The problem - Scan the records below and copy every line that contains the string "computer".

Exercise inputs -
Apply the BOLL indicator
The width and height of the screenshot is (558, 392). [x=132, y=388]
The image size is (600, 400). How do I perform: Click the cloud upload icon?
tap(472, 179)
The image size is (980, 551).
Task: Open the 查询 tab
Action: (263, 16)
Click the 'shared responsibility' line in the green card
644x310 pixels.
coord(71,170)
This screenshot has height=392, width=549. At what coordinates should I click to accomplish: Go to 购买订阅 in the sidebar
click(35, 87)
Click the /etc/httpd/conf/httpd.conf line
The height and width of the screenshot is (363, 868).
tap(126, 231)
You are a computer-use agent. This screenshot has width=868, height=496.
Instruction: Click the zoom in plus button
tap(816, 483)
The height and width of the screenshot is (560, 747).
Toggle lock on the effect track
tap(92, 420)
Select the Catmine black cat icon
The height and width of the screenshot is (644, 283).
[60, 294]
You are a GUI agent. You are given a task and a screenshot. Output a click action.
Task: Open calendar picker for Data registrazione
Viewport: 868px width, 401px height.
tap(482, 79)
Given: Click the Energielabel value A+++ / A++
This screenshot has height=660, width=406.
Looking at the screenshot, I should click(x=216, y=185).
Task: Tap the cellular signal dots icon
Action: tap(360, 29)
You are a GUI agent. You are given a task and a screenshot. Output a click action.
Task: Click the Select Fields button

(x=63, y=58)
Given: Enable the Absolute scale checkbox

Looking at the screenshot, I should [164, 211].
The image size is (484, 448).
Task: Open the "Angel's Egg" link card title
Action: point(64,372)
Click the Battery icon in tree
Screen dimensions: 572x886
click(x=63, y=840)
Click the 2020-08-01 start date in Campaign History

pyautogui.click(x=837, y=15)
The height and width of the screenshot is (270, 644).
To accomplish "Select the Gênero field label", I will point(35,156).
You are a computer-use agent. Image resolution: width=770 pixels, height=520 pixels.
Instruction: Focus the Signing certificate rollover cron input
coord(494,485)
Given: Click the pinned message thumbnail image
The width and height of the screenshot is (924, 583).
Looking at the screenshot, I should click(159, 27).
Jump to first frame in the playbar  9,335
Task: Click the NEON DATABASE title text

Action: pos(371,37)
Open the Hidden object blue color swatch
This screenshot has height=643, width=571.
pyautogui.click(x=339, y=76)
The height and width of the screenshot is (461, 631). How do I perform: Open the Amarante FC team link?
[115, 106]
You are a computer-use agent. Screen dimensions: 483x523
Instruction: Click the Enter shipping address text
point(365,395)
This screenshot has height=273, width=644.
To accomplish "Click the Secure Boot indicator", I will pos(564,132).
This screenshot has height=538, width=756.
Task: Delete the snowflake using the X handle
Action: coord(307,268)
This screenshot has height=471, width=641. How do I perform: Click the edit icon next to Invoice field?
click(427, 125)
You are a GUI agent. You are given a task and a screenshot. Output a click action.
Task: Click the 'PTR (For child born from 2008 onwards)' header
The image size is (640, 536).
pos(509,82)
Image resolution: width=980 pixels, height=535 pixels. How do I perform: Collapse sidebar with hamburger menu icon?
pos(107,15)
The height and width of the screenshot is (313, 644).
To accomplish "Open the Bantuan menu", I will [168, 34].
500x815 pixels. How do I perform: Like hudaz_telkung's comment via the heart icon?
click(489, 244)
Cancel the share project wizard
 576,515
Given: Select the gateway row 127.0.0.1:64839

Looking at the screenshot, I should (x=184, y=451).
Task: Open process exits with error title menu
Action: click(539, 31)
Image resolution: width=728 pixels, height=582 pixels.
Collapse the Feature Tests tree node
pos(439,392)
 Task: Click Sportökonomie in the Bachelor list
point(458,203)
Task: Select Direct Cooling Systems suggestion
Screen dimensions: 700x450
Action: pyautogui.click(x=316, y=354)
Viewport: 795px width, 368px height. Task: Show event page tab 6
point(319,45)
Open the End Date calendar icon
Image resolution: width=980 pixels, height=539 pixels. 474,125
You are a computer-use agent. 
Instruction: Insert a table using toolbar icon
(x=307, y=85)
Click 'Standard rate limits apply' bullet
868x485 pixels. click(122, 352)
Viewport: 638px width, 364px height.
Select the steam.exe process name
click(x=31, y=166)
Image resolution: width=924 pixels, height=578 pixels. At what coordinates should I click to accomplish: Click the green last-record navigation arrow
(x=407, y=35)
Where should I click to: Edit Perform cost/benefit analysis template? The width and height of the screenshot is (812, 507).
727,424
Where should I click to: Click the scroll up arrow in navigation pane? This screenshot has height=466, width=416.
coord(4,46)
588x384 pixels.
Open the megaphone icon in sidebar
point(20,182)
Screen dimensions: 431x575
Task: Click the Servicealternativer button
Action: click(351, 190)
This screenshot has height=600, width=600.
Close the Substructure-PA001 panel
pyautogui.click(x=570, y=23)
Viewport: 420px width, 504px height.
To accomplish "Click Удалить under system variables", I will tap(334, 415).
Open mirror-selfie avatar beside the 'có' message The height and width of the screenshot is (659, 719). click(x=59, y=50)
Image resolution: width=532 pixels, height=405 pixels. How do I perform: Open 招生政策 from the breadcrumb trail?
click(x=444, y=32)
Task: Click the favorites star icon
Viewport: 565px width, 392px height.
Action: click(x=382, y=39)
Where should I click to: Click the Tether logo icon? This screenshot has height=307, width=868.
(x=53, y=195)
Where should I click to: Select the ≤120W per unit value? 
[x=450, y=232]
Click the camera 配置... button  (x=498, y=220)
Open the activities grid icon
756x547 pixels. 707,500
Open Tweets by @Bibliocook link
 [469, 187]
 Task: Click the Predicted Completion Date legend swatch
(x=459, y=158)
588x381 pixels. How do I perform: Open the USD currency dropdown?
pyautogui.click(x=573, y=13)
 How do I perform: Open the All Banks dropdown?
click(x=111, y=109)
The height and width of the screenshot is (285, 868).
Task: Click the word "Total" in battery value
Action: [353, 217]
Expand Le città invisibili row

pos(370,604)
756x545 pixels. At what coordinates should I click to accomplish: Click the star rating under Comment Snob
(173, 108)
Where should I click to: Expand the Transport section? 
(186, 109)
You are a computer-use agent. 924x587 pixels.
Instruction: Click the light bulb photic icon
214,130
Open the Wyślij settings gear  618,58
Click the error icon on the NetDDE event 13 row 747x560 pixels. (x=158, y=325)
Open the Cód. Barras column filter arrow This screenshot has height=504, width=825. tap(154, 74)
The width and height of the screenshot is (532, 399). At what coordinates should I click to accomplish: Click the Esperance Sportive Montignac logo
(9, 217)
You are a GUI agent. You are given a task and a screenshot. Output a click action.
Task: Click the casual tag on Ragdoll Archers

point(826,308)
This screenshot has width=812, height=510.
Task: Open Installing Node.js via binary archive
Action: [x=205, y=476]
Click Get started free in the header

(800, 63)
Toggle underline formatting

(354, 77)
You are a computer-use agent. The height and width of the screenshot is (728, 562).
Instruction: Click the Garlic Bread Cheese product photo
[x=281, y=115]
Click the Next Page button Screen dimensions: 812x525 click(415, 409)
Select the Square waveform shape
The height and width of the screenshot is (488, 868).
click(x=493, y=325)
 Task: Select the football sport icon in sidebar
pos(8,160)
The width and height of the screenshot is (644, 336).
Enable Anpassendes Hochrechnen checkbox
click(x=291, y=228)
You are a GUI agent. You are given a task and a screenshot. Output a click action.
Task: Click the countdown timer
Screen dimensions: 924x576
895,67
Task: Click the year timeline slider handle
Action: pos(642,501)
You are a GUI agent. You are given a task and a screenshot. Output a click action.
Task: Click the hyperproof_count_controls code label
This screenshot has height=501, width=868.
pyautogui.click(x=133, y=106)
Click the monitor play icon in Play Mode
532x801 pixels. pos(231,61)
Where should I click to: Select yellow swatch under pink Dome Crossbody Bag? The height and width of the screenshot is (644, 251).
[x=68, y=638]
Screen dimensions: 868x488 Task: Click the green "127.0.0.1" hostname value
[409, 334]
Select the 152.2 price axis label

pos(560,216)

Solution -
You are a computer-use agent. This screenshot has width=868, height=496.
You are a computer-use agent. Image resolution: width=770 pixels, height=520 pixels.
You are a computer-use agent. Screen dimensions: 483x523
You are a computer-use agent. 
You are a computer-use agent. 924x587 pixels.
You are a computer-use agent. The height and width of the screenshot is (728, 562).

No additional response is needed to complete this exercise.